Rep. Jamie Raskin’s Historical Support For ‘Alien Suffrage’ Sparks Controversy Amid Noncitizen Voting Debate

Rep. Jamie Raskin (D-MD), a prominent House Democrat and ranking member of the Oversight Committee, has come under scrutiny for his past advocacy of “Alien Suffrage,” the concept of allowing noncitizens to vote. In a 1993 paper titled “Legal Aliens, Local Citizens: The Historical Constitutional and Theoretical Meanings of Alien Suffrage,” Raskin argued against the exclusion of noncitizens from voting, claiming it lacks constitutional and historical justification.

The revelation of Raskin’s past views comes as the House passed a bill to bar foreign nationals from voting in Washington, D.C. elections. Raskin was among the 143 Democrats who opposed the measure while 52 Democrats joined Republicans in supporting it.

Raskin’s home state of Maryland has several municipalities, such as Takoma Park, that have allowed noncitizens to vote in local elections for decades. Advocates argue that resident aliens should have a voice in local governance due to their contributions to the community.

However, a national poll conducted by RMG Research, Inc. for Americans for Citizen Voting found that 75 of respondents oppose allowing foreign nationals to vote in local elections.
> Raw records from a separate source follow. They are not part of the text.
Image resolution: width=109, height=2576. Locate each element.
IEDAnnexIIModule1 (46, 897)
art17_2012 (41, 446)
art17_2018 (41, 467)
This sentiment aligns with the motivations behind the recently passed House bill and the broader Safeguard American Voter Eligibility Act (SAVE Act) introduced by House Speaker Mike Johnson, which aims to tighten voter registration requirements.

Republicans cite the influx of illegal immigrants and recent criminal cases in North Carolina, which revealed that noncitizens are voting and are in fact voting as reasons for strengthening election integrity measures. Raskin’s past advocacy for “Alien Suffrage” has raised questions about his current stance on the issue, but his office did not respond to requests for comment.